Viswanathan Meera, Middleton Jennifer Cook, Stuebe Alison M, Berkman Nancy D, Goulding Alison N, McLaurin-Jiang Skyler, Dotson Andrea B, Coker-Schwimmer Manny, Baker Claire, Voisin Christiane E, Bann Carla, Gaynes Bradley N
RTI International-University of North Carolina at Chapel Hill Evidence-based Practice Center Chapel Hill USA.
RTI International Research Triangle Park Chapel Hill North Carolina USA.
Psychiatr Res Clin Pract. 2021 May 4;3(3):123-140. doi: 10.1176/appi.prcp.20210001. eCollection 2021 Fall.
The authors systematically reviewed evidence on pharmacotherapy for perinatal mental health disorders.
The authors searched for studies of pregnant, postpartum, or reproductive-age women with mental health disorders treated with pharmacotherapy in MEDLINE, EMBASE, PsycINFO, the Cochrane Library, and trial registries from database inception through June 5, 2020 and surveilled literature through March 2, 2021. Outcomes included symptoms; functional capacity; quality of life; suicidal events; death; and maternal, fetal, infant, or child adverse events.

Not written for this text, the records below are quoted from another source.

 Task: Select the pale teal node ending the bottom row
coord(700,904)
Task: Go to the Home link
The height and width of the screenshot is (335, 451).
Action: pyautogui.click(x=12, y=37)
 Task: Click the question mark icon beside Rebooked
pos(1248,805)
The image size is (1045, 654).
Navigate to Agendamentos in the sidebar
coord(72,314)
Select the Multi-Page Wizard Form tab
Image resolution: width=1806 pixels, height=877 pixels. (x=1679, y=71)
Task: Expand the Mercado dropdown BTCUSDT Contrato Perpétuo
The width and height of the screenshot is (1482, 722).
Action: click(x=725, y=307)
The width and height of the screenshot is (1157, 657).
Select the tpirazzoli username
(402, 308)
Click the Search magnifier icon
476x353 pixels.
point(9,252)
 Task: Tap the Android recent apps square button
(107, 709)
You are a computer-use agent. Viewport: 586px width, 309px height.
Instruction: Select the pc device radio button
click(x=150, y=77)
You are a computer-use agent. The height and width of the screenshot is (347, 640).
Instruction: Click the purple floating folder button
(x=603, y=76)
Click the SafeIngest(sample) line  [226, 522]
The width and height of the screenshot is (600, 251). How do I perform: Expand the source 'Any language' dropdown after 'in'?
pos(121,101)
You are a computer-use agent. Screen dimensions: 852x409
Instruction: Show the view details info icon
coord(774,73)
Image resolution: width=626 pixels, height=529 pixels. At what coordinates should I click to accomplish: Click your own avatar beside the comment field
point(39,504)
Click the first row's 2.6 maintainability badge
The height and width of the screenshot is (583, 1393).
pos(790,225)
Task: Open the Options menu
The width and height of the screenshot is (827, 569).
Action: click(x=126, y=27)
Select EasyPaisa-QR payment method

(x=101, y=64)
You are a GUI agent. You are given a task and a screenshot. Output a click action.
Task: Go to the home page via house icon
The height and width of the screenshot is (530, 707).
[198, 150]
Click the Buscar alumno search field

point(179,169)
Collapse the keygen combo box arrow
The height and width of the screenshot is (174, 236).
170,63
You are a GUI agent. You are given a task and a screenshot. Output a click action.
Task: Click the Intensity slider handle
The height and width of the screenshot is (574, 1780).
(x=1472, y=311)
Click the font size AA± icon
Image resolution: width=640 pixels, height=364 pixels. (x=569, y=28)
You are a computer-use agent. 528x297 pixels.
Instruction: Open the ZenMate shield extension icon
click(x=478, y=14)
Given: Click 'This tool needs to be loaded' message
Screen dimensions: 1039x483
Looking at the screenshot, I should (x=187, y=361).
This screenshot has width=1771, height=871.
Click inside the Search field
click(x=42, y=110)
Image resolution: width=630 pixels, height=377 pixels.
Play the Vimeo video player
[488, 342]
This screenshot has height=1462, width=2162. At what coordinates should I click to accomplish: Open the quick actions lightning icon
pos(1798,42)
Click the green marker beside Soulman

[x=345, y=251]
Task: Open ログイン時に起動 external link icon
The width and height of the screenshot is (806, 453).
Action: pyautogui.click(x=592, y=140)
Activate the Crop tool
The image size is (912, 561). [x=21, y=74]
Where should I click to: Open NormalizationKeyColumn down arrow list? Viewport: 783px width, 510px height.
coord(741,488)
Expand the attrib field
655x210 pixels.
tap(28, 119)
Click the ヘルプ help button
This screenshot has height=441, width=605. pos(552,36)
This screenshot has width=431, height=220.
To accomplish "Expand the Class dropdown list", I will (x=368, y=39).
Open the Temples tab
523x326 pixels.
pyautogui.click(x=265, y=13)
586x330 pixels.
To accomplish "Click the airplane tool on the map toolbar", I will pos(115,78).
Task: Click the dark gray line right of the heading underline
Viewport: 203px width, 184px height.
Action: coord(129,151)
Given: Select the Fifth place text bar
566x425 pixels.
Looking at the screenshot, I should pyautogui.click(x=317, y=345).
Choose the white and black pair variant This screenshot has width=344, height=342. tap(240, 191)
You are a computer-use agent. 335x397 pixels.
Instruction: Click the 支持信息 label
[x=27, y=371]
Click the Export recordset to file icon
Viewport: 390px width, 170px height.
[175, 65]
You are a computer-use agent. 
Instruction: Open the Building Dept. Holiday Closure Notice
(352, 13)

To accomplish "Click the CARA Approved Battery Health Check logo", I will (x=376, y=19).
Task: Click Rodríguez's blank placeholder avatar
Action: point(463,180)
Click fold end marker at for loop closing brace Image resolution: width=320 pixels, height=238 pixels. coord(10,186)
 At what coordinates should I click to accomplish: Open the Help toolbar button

164 studies were included. Regarding benefits, brexanolone for third-trimester or postpartum depression onset may be associated with improved depressive symptoms at 30 days when compared with placebo. Sertraline for postpartum depression may be associated with improved response, remission, and depressive symptoms when compared with placebo. Discontinuing mood stabilizers during pregnancy may be associated with increased recurrence of mood episodes for bipolar disorder. Regarding adverse events, most studies were observational and unable to fully account for confounding. Evidence on congenital and cardiac anomalies for treatment compared with no treatment was inconclusive. Brexanolone for depression onset in the third trimester or the postpartum period may be associated with risk of sedation or somnolence, leading to dose interruption or reduction when compared with placebo.
Evidence from few studies supports the use of pharmacotherapy for perinatal mental health disorders. Although many studies report on adverse events, they could not rule out underlying disease severity as the cause of the association between exposures and adverse events. Patients and clinicians need to make informed, collaborative decisions on treatment choices.
作者系统回顾了围产期精神障碍药物治疗的证据。
作者在MEDLINE、EMBASE、PsycINFO、Cochrane图书馆以及从数据库建立至2020年6月5日的试验注册库中检索了接受药物治疗的患有精神障碍的孕妇、产后或育龄妇女的研究,并对截至2021年3月2日的文献进行了监测。结局包括症状、功能能力、生活质量、自杀事件、死亡以及孕产妇、胎儿、婴儿或儿童不良事件。
纳入了164项研究。在益处方面,与安慰剂相比,孕晚期或产后抑郁症发作使用布雷沙诺龙可能在30天时与抑郁症状改善有关。产后抑郁症使用舍曲林与安慰剂相比可能与反应改善、缓解及抑郁症状改善有关。孕期停用心境稳定剂可能与双相情感障碍心境发作复发增加有关。在不良事件方面,大多数研究为观察性研究,无法完全解释混杂因素。与未治疗相比,治疗导致先天性和心脏异常的证据尚无定论。孕晚期或产后抑郁症发作使用布雷沙诺龙与安慰剂相比可能与镇静或嗜睡风险有关,导致剂量中断或减少。
少数研究的证据支持使用药物治疗围产期精神障碍。尽管许多研究报告了不良事件,但它们无法排除潜在疾病严重程度作为暴露与不良事件之间关联的原因。患者和临床医生需要就治疗选择做出明智的共同决策。